Step 5: Know when to rebuild instead of patch
The most important signal in an AI-assisted workflow is one most engineers have experienced but don't always act on correctly.
It looks like this: a code review starts, a bug surfaces, it gets fixed, another appears, and the cycle continues. The instinct is to push through. The better move is usually to stop.
When code review drags, and issues keep surfacing, it almost always means the plan had gaps, not that the implementation tool failed. The AI executed what it was given. The spec wasn't complete enough. Those gaps are now being discovered one at a time, in the most expensive way possible.
The right response is to stop patching and rebuild the plan. Continuing to fix individual issues in a fundamentally underspecified implementation produces more problems, not fewer. Engineers who've learned to treat this cycle as a signal and cut losses early consistently come out ahead.
There's also a compounding benefit to rebuilding. Improving the spec after a bad review prevents the same category of issue from reappearing in future work. The investment isn't wasted; it feeds forward.
What this looks like end to end
Putting it together, the workflow looks like this:
- Before implementation: Spend real time on the plan. Use adversarial AI to pressure-test it. Approve when it's genuinely ready, not when it's good enough.
- During implementation: Let the AI run. Stay available to course-correct if something goes clearly off track, but default to trusting the plan you built.
- After implementation: Review the output. If the plan was solid, this moves quickly. If it's dragging, that's the signal to go back to step one.
The throughline is where human attention goes.
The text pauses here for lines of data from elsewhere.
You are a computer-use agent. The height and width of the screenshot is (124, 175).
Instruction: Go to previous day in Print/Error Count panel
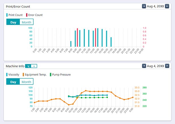coord(144,6)
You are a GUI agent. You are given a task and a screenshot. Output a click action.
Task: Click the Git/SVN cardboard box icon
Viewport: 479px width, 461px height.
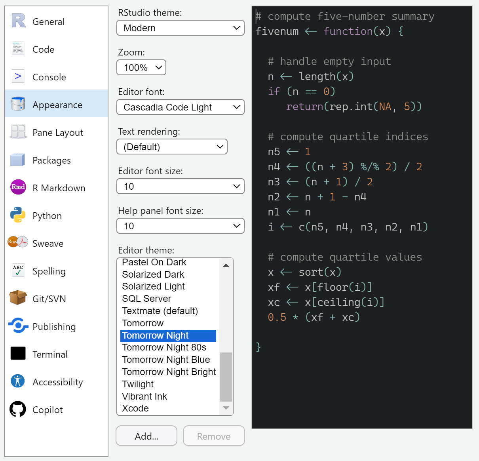tap(18, 298)
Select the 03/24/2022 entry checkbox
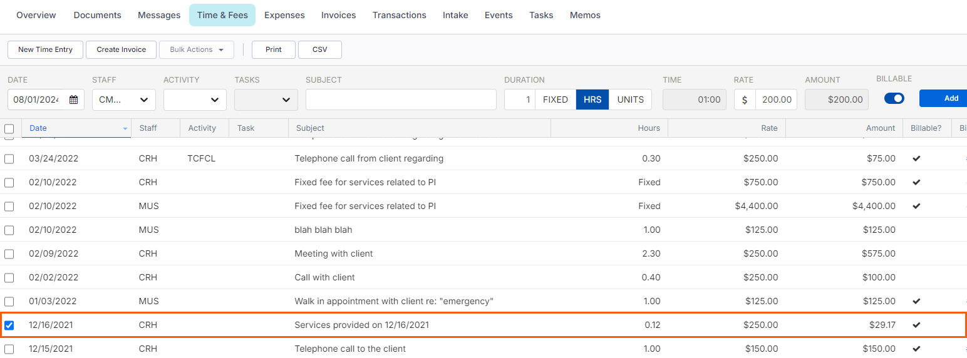The image size is (967, 358). pyautogui.click(x=9, y=159)
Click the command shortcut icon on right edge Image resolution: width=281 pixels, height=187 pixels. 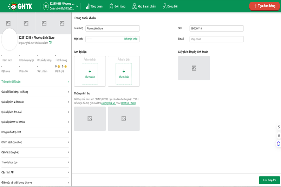[279, 135]
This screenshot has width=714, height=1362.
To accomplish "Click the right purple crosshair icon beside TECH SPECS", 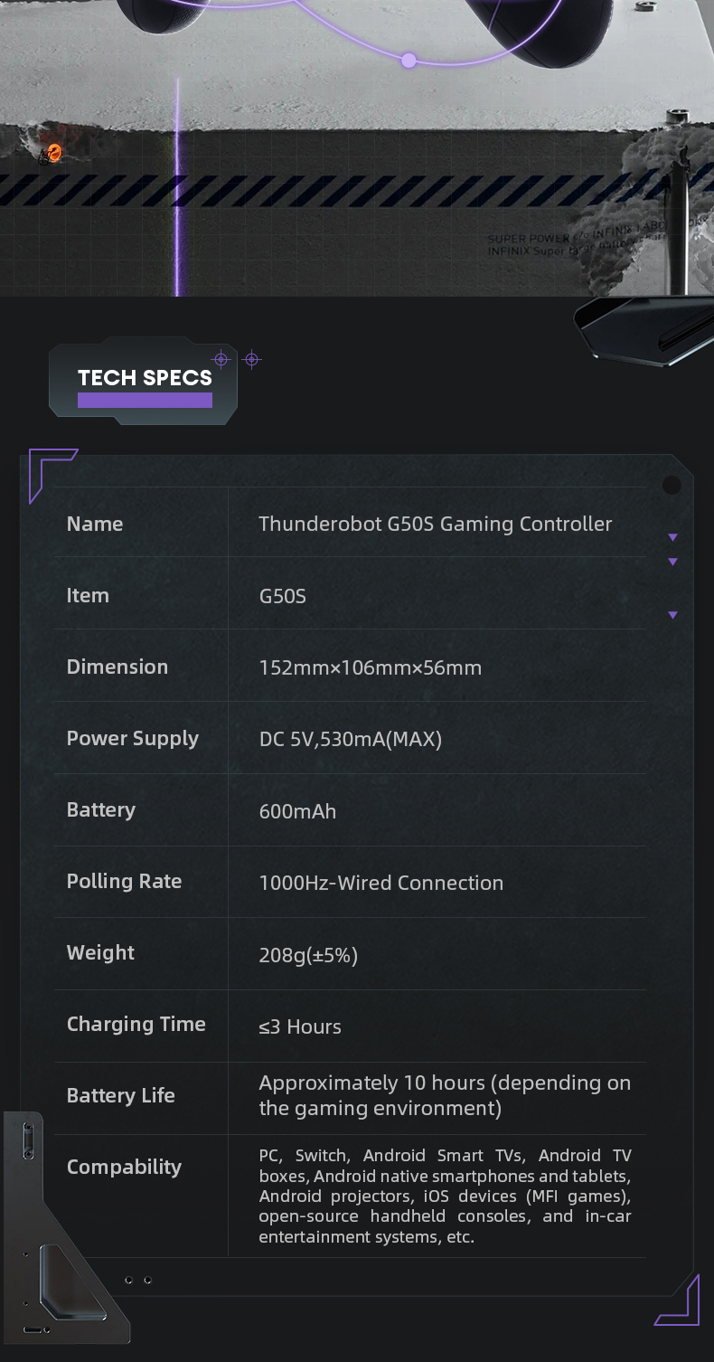I will (252, 360).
Concentrated at the planning stage, it prevents problems. Distributed across every implementation step, it slows everything down without proportionate benefit.
What's coming
Code review is where the most active AI development is happening right now. Automated agents that run reviews in parallel with implementation are already emerging. The tools for adversarial model review are improving. Infrastructure for AI-maintained documentation is becoming more practical to implement at scale.
The engineers who benefit most from these developments won't be the ones who adopt the newest tools fastest. They'll be the ones who have already developed the underlying instincts: when a plan is ready, when the output can be trusted, when to rebuild rather than patch. Those judgments don't come from the tooling. They come from building and running the workflow enough times to know what good looks like.
Engineers who develop those instincts now will be better positioned to use these tools well as they mature.